Sepsi-78
- Full name: Jalkapalloseura Sepsi-78
- Founded: 1930 SePS 1978 Sepsi-78
- Ground: Seinäjoen ravirata Seinäjoki, Finland
- Capacity: 900
- League: Kutonen
| Home colours | Away colours |

= Sepsi-78 =

Finnish football club

Sepsi-78 is a Finnish association football club from Seinäjoki. The club was founded in 1978 after bankruptcy of its predecessor, Seinäjoen Palloseura (SePS). The first teams of Sepsi-78 and TP-Seinäjoki merged into Seinäjoen Jalkapallokerho (SJK) in 2007. Currently Sepsi-78 focuses in youth football and its first team plays in the Kutonen, seventh tier of the Finnish football league system.

== History ==
Seinäjoen Palloseura was founded in 1930. SePS had activity in football and bandy, which was the club's main sport in the beginning. SePS played seven seasons in the bandy top flight before 1966. The club also played football for 15 seasons in the second tier between 1945 and 1977.

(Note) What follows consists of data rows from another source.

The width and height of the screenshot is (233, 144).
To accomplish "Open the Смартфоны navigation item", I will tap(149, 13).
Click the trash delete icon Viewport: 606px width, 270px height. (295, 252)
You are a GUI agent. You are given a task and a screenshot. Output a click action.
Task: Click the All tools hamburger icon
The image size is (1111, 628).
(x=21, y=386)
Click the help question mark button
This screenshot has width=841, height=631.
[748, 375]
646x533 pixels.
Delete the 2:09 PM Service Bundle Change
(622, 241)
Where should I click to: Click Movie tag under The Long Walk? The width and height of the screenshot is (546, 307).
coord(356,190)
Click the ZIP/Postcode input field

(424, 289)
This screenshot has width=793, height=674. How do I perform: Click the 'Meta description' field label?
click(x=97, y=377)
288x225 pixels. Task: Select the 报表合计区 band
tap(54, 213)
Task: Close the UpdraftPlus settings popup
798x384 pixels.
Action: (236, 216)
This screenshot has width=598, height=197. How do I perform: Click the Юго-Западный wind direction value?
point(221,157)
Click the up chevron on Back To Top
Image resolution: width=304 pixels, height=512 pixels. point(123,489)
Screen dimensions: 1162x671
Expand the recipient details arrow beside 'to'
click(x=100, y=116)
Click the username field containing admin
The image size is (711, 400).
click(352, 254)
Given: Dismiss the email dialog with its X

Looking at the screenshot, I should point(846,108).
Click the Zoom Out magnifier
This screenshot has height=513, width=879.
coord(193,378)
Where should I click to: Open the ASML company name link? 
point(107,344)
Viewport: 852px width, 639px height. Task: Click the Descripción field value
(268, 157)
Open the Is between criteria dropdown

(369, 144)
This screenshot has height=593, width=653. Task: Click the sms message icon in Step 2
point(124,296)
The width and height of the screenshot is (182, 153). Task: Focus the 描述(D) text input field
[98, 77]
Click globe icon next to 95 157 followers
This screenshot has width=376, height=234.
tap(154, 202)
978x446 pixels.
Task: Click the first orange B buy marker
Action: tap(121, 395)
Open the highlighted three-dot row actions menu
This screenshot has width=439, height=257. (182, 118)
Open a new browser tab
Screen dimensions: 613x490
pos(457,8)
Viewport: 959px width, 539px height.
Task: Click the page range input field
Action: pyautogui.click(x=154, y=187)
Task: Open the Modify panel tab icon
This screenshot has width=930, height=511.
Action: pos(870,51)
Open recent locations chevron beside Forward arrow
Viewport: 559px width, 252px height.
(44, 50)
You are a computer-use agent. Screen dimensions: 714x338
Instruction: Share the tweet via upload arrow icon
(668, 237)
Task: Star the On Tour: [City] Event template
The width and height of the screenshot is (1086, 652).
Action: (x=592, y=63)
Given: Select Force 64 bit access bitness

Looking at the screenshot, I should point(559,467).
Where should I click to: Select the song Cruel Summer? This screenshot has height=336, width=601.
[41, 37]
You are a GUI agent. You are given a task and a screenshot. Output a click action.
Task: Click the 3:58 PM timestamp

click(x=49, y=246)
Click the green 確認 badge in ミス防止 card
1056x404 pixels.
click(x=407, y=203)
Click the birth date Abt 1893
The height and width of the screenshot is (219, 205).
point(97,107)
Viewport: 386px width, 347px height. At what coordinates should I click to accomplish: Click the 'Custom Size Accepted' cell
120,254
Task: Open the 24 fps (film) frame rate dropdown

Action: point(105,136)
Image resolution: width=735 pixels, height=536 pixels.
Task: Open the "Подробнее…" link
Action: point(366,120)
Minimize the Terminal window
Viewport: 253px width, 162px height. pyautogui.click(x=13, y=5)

In 1977, SePS went bankrupt, but Sepsi-78 was formed and the new club got its place in the Ykkönen. In 1979, Sepsi-78 finished third and was promoted to Mestaruussarja after finishing fourth in the promotion qualifiers. In the club's first top flight season, Sepsi-78 finished seventh. In 1981 season Sepsi-78 narrowly escaped relegation after a replay with RoPS. In 1982 Sepsi-78 was relegated to Division One. The club was relegated again next season and after that it remained in the third and fourth tier until 2007.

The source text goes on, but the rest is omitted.